Overview
Skills
Job Details
Face to Face interview is Mandatory
We are seeking a highly skilled and motivated Software Engineer with a background in building and optimizing large-scale data platforms. This role is crucial for designing, developing, and maintaining our next-generation data infrastructure, enabling robust data ingestion, processing, and analytics capabilities critical to Charter Communication's operations.
Detailed Job Duties:
I. Data Platform Development & Engineering:
Data Ingestion & Orchestration (NiFi): Design, develop, and maintain robust and scalable data ingestion pipelines using Apache NiFi to extract, transform, and load data from diverse internal and external sources (e.g., operational databases, APIs, logs, streaming data) into the data lake.
Big Data Processing (Spark): Implement complex ETL/ELT processes and data transformations using Apache Spark (PySpark or Scala) on AWS EMR or similar distributed computing environments, ensuring efficient processing of petabyte-scale datasets.

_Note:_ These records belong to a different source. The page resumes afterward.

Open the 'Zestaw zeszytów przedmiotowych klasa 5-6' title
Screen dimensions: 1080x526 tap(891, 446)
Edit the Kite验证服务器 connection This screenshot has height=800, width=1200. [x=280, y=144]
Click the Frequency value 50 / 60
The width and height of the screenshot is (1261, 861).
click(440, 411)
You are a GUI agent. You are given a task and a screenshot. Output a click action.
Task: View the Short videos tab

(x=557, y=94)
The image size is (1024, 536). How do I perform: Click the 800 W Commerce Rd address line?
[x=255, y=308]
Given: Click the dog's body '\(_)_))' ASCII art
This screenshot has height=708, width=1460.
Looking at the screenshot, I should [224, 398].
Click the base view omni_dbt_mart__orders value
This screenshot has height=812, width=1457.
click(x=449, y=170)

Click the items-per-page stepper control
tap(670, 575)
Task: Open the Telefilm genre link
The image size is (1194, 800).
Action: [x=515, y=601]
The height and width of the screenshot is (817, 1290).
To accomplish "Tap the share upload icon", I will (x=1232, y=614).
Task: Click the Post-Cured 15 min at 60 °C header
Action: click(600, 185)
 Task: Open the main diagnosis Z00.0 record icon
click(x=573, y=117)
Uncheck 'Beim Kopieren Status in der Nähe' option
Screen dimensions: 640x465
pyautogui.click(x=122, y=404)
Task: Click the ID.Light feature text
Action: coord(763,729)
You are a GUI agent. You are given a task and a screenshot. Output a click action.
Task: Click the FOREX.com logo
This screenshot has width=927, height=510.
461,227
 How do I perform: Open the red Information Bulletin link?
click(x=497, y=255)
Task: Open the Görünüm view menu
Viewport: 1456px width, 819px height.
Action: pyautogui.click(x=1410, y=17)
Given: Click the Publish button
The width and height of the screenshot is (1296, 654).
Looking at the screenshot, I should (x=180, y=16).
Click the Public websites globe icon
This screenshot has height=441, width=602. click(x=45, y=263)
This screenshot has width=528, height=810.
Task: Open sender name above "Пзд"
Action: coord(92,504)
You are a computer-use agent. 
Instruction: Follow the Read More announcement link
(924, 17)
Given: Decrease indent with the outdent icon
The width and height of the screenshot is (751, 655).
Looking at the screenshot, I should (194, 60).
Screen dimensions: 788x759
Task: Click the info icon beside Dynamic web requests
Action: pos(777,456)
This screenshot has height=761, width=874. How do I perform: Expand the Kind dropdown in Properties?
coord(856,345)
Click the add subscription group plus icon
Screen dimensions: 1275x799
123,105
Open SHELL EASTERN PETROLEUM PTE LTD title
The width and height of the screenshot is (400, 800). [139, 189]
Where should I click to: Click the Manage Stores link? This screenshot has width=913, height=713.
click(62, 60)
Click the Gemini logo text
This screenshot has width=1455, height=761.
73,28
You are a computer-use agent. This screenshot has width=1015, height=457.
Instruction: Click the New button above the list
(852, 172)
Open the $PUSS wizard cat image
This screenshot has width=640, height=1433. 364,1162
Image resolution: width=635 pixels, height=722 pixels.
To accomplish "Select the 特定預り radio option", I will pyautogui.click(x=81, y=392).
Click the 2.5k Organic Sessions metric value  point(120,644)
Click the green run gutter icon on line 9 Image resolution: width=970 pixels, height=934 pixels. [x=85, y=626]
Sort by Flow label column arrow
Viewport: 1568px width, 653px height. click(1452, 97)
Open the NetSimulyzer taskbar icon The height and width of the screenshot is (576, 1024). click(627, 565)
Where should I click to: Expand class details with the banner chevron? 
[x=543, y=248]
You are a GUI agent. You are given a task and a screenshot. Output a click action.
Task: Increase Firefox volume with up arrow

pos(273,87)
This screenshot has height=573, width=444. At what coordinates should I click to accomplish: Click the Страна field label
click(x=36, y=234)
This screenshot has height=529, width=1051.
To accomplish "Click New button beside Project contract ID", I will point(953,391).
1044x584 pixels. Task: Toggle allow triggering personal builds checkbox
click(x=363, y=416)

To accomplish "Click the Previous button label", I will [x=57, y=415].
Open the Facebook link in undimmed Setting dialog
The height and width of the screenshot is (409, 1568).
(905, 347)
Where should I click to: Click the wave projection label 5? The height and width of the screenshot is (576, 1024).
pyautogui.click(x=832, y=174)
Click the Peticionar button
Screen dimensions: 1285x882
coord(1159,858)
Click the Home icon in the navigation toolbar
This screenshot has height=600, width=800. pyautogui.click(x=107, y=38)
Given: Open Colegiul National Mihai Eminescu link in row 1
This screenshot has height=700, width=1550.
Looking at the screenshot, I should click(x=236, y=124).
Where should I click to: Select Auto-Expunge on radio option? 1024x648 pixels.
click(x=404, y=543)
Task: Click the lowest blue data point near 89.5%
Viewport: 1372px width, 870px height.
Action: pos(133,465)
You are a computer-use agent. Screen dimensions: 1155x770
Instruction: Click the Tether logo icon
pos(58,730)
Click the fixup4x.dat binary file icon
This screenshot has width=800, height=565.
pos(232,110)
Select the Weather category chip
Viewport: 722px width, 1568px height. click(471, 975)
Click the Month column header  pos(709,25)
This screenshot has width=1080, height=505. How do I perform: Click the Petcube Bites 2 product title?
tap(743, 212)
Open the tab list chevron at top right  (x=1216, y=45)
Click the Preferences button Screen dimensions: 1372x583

Data Lake Table Management (Iceberg): Work extensively with Apache Iceberg table format to build and manage large-scale analytical tables within the AWS S3-based data lake. This includes defining table schemas, managing schema evolution, optimizing partition strategies, and leveraging features like time travel for data versioning and recovery.
Data Modeling: Design and implement optimized data models (dimensional, denormalized, star/snowflake schemas) within the Iceberg framework to support various business intelligence, reporting, and analytical workloads.
API Development: Develop and maintain RESTful APIs or data services to expose curated data from the data lake to downstream applications and analytical tools.
II. AWS Cloud Infrastructure & Automation:
Develop and maintain Infrastructure as Code using tools like AWS CloudFormation or Terraform for automated provisioning and management of cloud resources, ensuring consistency and repeatability.
Pipeline Automation: Implement and optimize continuous integration/continuous deployment (CI/CD) pipelines for data applications and infrastructure using tools like Jenkins, GitLab CI/CD, or AWS CodePipeline.
III. Performance Optimization & Troubleshooting:
Performance Tuning: Proactively identify and resolve performance bottlenecks within NiFi data flows, Spark jobs, and Iceberg table queries. This includes optimizing data partitioning, file formats (e.g., Parquet, ORC), memory configurations, and resource allocation.
Monitoring & Alerting: Implement comprehensive monitoring, logging, and alerting solutions (e.g., AWS CloudWatch, Prometheus, Grafana) for data pipelines and infrastructure to ensure proactive issue detection and resolution.
Troubleshooting & Root Cause Analysis: Diagnose and resolve complex data pipeline failures, data quality issues, and infrastructure problems, performing root cause analysis to implement long-term preventative measures.
IV. Data Governance, Quality & Security:
Data Quality: Implement data validation rules and mechanisms within NiFi and Spark pipelines to ensure the accuracy, completeness, and consistency of data entering and residing in the data lake.
Security & Compliance: Adhere to and implement security best practices (e.g., IAM roles, encryption, least privilege) and data governance policies to protect sensitive data within AWS and across all data processing stages.
Documentation: Create and maintain clear, concise technical documentation for data pipelines, data models, architectural designs, and operational procedures.
Required Qualifications:
3+ years of professional experience as a Software Engineer
Hands-on experience with AWS cloud services
Proven experience designing, developing, and managing data flows with Apache NiFi.
Practical experience working with Apache Iceberg for building and managing data lake tables.
Solid understanding of data warehousing concepts, data lakes, ETL/ELT processes, and data modeling.
Proficiency in at least one programming language like Python or Scala.
Experience with version control systems (e.g., Git).
Excellent problem-solving, analytical, and communication skills.